→ Records for the exercise:
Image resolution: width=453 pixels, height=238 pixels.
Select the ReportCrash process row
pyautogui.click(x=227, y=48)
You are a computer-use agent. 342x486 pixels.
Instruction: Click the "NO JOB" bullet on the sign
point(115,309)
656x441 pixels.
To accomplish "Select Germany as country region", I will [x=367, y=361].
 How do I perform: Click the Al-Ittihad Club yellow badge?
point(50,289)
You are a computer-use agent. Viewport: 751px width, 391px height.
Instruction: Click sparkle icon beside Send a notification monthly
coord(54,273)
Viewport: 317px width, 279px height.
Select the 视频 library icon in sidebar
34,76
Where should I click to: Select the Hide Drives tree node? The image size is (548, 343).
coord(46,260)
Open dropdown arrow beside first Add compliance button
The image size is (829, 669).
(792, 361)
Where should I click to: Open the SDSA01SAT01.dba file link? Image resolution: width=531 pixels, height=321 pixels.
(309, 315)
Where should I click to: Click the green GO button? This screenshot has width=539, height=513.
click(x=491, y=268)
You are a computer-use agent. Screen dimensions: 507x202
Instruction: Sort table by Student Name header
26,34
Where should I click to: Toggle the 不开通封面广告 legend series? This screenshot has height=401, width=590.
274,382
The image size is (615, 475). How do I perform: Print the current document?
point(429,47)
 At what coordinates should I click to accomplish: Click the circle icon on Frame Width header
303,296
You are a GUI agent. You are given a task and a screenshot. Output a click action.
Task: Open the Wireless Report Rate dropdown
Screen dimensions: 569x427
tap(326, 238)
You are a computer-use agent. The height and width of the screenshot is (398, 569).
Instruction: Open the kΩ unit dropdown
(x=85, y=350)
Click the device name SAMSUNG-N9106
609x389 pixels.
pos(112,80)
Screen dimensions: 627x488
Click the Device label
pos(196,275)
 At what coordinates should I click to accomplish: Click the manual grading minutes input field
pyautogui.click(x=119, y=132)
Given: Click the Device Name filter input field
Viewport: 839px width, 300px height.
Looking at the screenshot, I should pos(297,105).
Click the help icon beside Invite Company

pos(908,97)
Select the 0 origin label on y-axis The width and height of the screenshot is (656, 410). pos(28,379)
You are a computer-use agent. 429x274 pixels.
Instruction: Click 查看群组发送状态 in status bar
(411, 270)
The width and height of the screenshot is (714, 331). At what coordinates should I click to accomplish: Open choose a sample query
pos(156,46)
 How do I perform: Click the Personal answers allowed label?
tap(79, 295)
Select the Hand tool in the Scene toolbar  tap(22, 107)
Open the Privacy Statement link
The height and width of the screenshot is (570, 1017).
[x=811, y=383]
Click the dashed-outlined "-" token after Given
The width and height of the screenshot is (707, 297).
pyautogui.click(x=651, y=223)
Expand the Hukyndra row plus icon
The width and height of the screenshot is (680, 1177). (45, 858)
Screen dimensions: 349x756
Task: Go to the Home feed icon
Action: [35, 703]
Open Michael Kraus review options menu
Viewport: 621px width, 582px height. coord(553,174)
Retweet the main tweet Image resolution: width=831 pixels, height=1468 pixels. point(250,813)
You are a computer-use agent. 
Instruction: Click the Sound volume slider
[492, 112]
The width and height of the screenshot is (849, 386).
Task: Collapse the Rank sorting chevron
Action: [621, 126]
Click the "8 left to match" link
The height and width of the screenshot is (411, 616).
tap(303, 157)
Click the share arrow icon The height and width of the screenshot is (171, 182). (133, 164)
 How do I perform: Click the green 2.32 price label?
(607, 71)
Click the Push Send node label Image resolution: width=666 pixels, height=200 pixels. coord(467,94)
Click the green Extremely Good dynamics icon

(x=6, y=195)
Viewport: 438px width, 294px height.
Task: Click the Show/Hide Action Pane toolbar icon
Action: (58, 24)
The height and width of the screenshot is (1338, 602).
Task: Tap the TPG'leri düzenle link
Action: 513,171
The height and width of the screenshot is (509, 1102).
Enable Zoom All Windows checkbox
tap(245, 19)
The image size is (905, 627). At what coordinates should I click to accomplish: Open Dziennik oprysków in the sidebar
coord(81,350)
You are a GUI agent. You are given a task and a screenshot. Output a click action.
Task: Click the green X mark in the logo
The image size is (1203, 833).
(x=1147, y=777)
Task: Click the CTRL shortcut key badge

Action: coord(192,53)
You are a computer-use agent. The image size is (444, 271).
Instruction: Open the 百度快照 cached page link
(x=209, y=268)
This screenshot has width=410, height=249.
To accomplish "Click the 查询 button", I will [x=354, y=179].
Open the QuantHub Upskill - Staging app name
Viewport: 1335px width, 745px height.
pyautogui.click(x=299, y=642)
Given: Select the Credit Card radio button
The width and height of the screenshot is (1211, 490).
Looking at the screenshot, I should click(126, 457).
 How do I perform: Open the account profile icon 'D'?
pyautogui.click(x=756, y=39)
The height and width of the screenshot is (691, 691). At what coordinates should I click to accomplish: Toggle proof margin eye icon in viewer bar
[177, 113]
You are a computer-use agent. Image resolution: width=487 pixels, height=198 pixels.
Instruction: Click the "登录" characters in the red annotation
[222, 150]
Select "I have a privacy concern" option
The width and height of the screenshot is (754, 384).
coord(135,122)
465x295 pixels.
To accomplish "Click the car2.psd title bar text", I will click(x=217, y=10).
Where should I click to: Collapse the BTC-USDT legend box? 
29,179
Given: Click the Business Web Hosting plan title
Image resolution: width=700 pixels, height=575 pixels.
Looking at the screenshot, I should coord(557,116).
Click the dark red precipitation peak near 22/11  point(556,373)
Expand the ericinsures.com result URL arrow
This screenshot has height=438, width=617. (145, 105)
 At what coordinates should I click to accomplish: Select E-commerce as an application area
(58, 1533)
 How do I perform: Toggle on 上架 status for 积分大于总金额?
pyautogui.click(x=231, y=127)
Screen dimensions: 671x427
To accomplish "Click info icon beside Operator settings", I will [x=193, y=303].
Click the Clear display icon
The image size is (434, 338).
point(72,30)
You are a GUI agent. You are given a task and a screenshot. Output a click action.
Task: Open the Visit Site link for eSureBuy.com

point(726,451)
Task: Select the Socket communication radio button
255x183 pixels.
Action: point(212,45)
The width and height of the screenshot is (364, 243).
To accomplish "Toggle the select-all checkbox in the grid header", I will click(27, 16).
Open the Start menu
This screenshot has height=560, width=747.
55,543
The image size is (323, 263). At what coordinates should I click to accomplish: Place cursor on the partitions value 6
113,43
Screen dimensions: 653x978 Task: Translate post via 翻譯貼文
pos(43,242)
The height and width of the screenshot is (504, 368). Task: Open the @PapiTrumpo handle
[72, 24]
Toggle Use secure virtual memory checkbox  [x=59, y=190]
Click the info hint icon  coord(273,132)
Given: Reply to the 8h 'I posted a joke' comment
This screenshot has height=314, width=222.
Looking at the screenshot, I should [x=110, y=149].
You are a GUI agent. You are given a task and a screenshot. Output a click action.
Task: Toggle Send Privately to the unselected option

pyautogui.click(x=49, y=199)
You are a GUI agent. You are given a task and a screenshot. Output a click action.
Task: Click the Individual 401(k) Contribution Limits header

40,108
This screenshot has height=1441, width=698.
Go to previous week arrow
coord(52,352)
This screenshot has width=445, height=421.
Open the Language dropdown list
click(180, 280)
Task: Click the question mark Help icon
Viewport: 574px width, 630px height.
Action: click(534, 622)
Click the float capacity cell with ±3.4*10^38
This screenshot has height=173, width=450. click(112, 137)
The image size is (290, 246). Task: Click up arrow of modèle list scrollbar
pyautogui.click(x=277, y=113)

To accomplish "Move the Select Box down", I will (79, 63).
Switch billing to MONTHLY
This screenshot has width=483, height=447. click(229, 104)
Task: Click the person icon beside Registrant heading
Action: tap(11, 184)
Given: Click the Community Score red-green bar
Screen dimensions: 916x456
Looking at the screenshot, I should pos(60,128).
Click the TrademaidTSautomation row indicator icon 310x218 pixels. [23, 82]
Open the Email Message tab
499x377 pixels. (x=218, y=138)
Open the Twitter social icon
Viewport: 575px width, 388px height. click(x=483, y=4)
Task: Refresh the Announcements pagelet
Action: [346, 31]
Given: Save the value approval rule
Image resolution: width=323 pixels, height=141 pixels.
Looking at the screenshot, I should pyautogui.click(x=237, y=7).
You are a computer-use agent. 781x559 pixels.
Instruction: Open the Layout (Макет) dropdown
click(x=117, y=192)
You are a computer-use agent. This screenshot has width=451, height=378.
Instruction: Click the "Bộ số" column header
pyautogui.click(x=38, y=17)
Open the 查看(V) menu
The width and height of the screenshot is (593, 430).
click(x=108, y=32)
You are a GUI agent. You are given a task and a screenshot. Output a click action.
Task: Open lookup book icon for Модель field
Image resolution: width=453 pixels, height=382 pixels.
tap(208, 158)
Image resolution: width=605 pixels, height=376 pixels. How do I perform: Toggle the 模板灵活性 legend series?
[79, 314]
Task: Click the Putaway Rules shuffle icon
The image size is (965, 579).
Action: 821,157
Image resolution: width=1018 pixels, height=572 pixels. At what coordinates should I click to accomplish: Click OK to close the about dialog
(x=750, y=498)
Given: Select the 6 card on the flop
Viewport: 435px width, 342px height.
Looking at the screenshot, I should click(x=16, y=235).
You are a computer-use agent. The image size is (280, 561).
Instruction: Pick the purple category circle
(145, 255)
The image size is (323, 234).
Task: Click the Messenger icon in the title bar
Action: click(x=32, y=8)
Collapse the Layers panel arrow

→ What is needed: Each line from the top of the records above through the line containing "You are a computer-use agent. The height" needs to be transcribed exactly, and no line after it.

→ Exercise output:
Image resolution: width=453 pixels, height=238 pixels.
Select the ReportCrash process row
pyautogui.click(x=227, y=48)
You are a computer-use agent. 342x486 pixels.
Instruction: Click the "NO JOB" bullet on the sign
point(115,309)
656x441 pixels.
To accomplish "Select Germany as country region", I will [x=367, y=361].
 How do I perform: Click the Al-Ittihad Club yellow badge?
point(50,289)
You are a computer-use agent. Viewport: 751px width, 391px height.
Instruction: Click sparkle icon beside Send a notification monthly
coord(54,273)
Viewport: 317px width, 279px height.
Select the 视频 library icon in sidebar
34,76
Where should I click to: Select the Hide Drives tree node? The image size is (548, 343).
coord(46,260)
Open dropdown arrow beside first Add compliance button
The image size is (829, 669).
(792, 361)
Where should I click to: Open the SDSA01SAT01.dba file link? Image resolution: width=531 pixels, height=321 pixels.
(309, 315)
Where should I click to: Click the green GO button? This screenshot has width=539, height=513.
click(x=491, y=268)
You are a computer-use agent. Screen dimensions: 507x202
Instruction: Sort table by Student Name header
26,34
Where should I click to: Toggle the 不开通封面广告 legend series? This screenshot has height=401, width=590.
274,382
The image size is (615, 475). How do I perform: Print the current document?
point(429,47)
 At what coordinates should I click to accomplish: Click the circle icon on Frame Width header
303,296
You are a GUI agent. You are given a task and a screenshot. Output a click action.
Task: Open the Wireless Report Rate dropdown
Screen dimensions: 569x427
tap(326, 238)
You are a computer-use agent. The height and width of the screenshot is (398, 569).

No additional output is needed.